If you lose both your master password and your recovery kit, your data is permanently unrecoverable. vaultctl is zero-knowledge -- the server cannot reset your password or decrypt your vault.
Saving Your Recovery Kit
The recovery kit is displayed once during account setup. You can also regenerate it later from settings.
Copy or print the key
When the recovery kit is shown, copy the key string or use the Print button to generate a printable PDF.
Store it securely
Choose one or more of the following:
- Print it and store the paper in a safe, lockbox, or safety deposit box.
- Write it down by hand and keep it with important documents.
- Save it to an encrypted USB drive that you store in a physically secure location.
Verify your backup
Confirm you can read the key from wherever you stored it. An unreadable backup is the same as no backup.
Do not store your recovery kit in your vault (it would be inaccessible when you need it), in cloud-synced notes, in your email, or anywhere a third party could access it.
Using the Recovery Kit
If you forget your master password:
Go to the login page
Click Forgot Password below the password field.
Enter your recovery kit
Paste or type the recovery kit string into the field provided.
Set a new master password
Choose a new master password. Your vault keys are re-derived and your private keys are re-encrypted with the new password.
Log in
You are logged in with your new password. All vault data is preserved.

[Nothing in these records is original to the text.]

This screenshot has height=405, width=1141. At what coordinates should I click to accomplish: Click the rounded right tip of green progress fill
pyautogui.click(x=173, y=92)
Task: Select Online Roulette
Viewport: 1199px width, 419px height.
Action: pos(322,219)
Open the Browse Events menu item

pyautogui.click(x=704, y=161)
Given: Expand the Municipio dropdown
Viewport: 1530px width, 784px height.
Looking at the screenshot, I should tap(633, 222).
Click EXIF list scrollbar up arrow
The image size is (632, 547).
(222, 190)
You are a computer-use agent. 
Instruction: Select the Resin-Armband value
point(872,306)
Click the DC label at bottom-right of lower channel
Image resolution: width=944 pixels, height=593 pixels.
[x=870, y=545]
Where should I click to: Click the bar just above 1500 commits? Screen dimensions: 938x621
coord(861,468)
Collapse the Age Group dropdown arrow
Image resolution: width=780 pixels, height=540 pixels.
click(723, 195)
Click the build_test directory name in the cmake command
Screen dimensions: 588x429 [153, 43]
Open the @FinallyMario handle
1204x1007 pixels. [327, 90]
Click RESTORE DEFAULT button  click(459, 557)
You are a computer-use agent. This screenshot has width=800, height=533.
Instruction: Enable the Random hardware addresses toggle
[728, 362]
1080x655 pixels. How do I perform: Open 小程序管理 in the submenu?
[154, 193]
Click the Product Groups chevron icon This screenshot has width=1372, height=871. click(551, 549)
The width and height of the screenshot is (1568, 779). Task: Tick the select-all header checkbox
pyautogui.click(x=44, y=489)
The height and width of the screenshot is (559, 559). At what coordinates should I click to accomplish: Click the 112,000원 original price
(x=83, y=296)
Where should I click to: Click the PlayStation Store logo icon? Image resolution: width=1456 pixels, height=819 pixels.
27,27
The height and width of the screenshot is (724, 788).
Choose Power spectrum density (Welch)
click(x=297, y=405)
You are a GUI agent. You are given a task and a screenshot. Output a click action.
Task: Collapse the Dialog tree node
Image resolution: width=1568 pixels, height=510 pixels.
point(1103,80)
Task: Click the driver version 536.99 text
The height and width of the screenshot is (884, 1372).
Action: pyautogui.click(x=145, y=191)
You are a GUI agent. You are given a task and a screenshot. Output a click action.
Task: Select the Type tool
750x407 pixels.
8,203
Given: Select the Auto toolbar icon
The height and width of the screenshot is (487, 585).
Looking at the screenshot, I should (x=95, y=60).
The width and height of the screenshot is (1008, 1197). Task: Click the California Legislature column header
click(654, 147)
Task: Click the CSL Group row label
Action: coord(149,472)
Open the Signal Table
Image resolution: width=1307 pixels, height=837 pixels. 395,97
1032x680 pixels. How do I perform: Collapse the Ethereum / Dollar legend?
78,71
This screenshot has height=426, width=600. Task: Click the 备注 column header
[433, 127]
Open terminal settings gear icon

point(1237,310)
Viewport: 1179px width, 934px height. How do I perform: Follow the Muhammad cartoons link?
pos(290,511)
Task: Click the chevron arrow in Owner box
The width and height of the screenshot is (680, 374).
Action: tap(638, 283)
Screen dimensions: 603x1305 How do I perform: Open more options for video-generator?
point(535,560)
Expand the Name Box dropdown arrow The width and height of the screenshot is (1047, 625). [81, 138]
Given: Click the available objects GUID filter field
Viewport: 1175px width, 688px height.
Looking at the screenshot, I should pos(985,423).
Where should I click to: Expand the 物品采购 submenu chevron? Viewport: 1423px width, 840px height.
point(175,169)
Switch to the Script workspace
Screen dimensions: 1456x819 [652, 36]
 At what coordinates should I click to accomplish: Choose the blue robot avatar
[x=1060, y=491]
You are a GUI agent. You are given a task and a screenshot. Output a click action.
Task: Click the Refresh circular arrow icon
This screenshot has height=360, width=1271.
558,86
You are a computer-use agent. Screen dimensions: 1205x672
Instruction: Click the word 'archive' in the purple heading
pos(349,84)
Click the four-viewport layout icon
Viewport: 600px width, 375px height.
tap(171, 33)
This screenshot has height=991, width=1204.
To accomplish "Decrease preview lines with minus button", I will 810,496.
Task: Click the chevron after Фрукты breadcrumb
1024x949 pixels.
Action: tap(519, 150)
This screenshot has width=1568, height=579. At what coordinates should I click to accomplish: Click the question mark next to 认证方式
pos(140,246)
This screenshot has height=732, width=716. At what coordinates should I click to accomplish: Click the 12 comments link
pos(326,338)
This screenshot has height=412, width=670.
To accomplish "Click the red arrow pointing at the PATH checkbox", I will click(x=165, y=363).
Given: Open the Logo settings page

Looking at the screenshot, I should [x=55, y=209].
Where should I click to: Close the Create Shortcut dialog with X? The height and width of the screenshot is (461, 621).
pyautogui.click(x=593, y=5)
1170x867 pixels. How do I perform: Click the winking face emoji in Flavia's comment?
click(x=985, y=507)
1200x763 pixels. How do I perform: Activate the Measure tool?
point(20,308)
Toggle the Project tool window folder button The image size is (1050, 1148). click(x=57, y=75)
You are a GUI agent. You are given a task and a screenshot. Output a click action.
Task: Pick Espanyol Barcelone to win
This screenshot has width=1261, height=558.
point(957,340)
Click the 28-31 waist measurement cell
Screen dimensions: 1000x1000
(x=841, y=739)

Regenerating the Recovery Kit
You can generate a new recovery kit at any time. The old kit is invalidated immediately.
Open settings
Go to Settings > Security > Recovery Kit.
Authenticate
Complete a step-up authentication (re-enter your master password).
Generate a new kit
Click Regenerate Recovery Kit. A new 256-bit key is created and the old one is revoked.
Save the new key
Follow the same storage steps as before. Destroy any copies of the old recovery kit.
Regenerating the recovery kit does not change your master password, vault key, or any encrypted data. Only the recovery key itself is rotated.